The world will soon be losing 3000 glaciers every year

Meltwater flows through a glacier cave in front of the Morteratsch glacier in Switzerland.

Lander Van Tricht

Currently, about 1,000 glaciers are lost each year, a figure that could rise to 3,000 a year by as early as 2040, even if countries meet their carbon reduction targets.

At least 4,000 glaciers have melted over the past two decades. Lander Van Tricht from ETH Zurich in Switzerland and his colleagues used climate models to predict what would happen to the world's 211,000 glaciers over the next century under different global warming scenarios.

Current climate targets put the world on track to warm 2.7°C above pre-industrial temperatures this century. This would mean that by 2100, 79 percent of the world's glaciers will disappear. However, if humanity limits global warming to 2°C, 63 percent of glaciers will disappear.

“We will lose many of our glaciers, but we have the opportunity to preserve many of them,” says David Rounce from Carnegie Mellon University in Pittsburgh, Pennsylvania, who worked on the study.

If countries don't meet their targets and the world warms by 4°C, 91 percent of glaciers will be lost.

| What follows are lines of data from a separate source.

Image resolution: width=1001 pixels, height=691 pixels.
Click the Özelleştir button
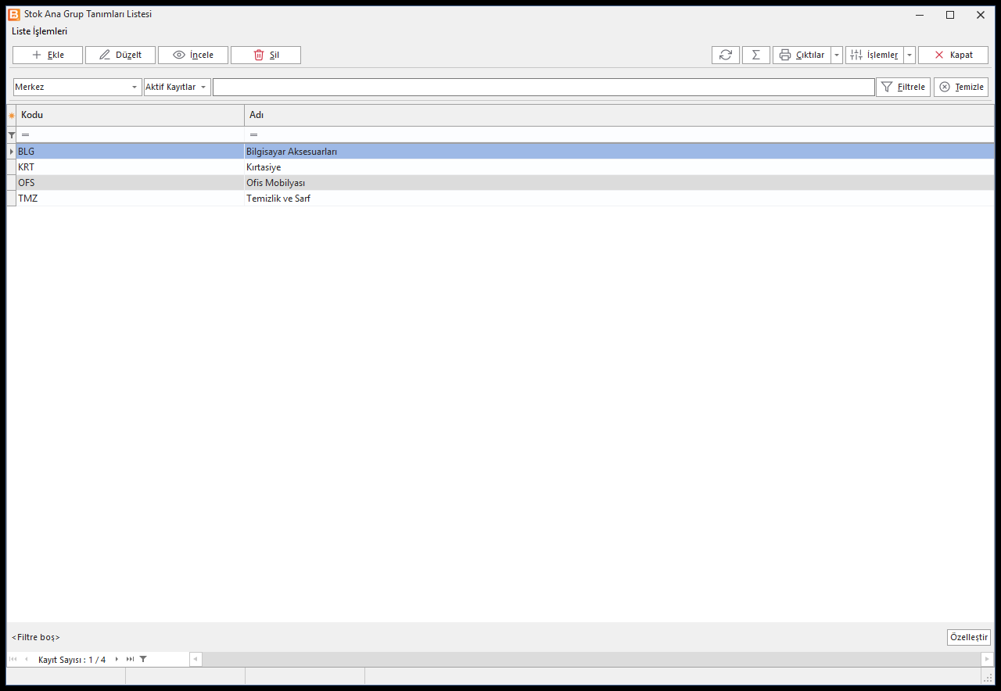tap(968, 637)
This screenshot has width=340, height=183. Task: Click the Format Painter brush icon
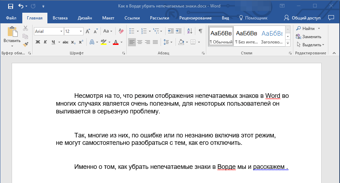click(25, 45)
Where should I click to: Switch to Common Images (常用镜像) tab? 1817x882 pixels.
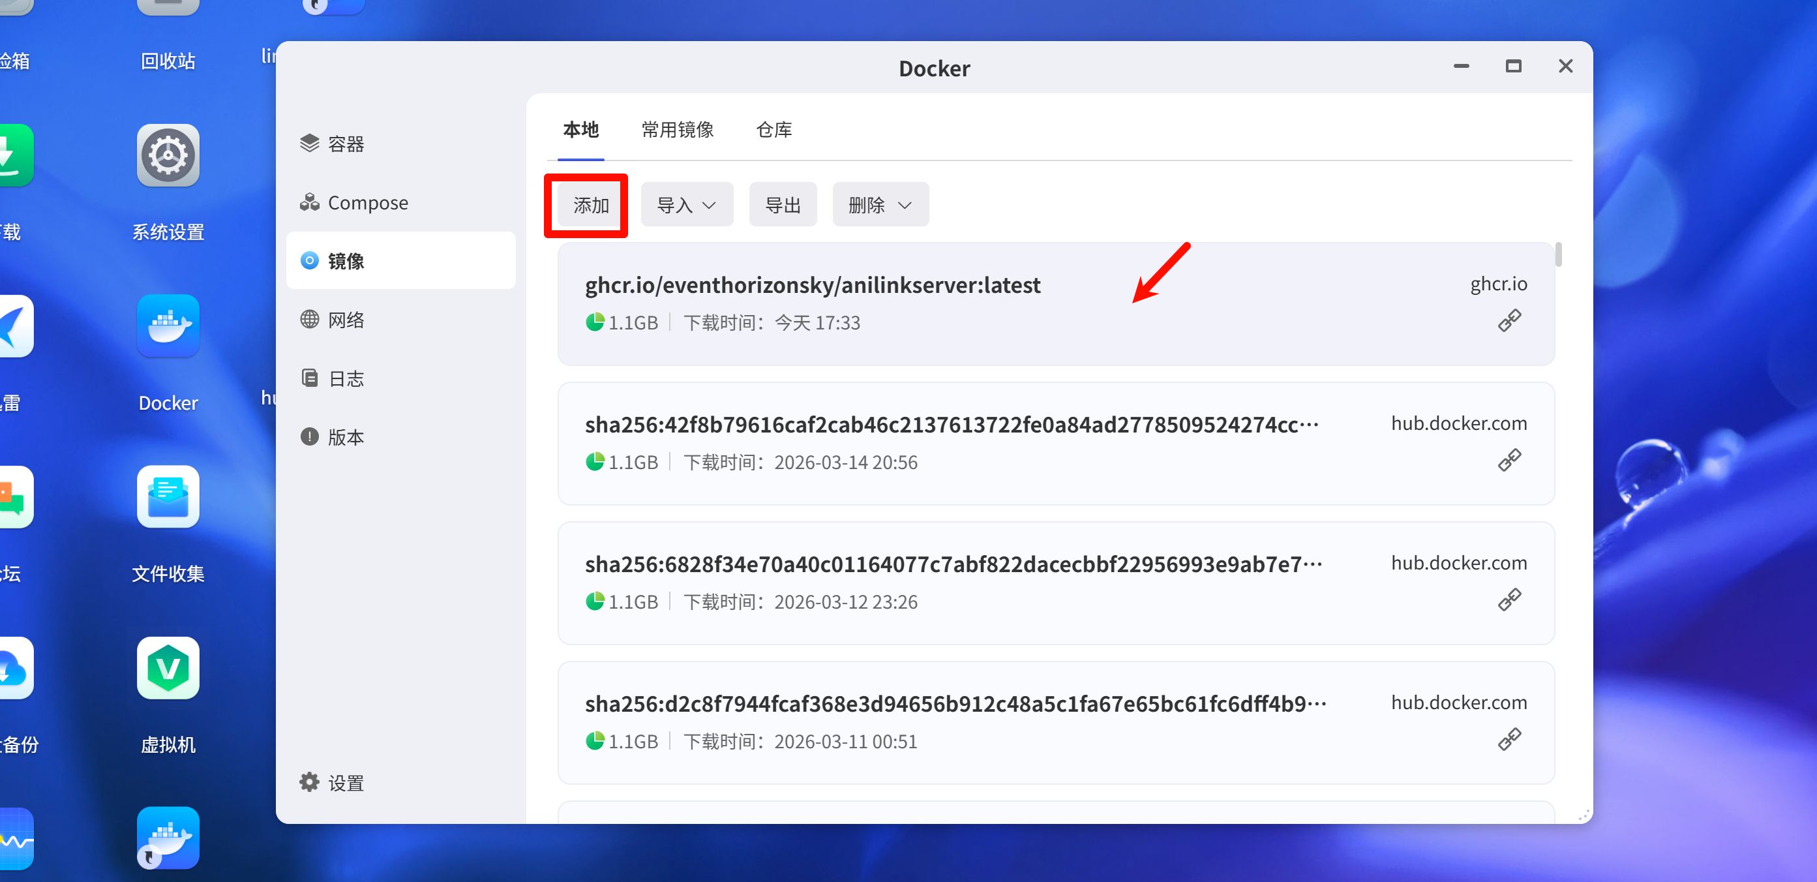(677, 130)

Glacier melting is predicted promote growth sea ​​level by 25 centimeters this century. It would also undermine the summer melt water that many regions rely on for irrigation. Two billion people live in watersheds fed by mountain snow and ice, many of which are located near rivers that flow from Himalayan glaciers.

Melting ice also means there will be more frequent floods caused by the sudden release of water from a glacial lake, like the one killed 55 people in India in 2023.

Previous research has shown that half of all glaciers will melt this century even if humanity limits warming to 1.5C, the most ambitious goal of the Paris Agreement. The current study refines those estimates, finding that 55 percent would be lost with such warming.

It also predicts the rate of glacier loss by year and region. This pace will peak around mid-century and then slow as smaller mountain glaciers disappear and larger ones remain, such as in the Arctic and Antarctica.

“The bigger ones just take a long time to break the ice, [so] they will disappear later,” says Van Tricht.

Western Canada and the contiguous United States will lose almost all glaciers by 2100, according to current climate targets. In a blow to tourism, Montana's Glacier National Park will be largely devoid of glaciers, although some may remain as miniature glaciers or ice patches, according to an upcoming report. research from the US Geological Survey.

The Alps will also be almost bare. Communities are already holding glacier funerals, and the Global Glacier Victims List website collects their stories. Matthias Huss from ETH Zurich, who worked on the study, and 250 others climbed the remains of the Pizol glacier in 2019.

They came to say goodbye and also to tell the public: “We are tied to our glaciers,” Huss says. “If they're gone, that's important to us.”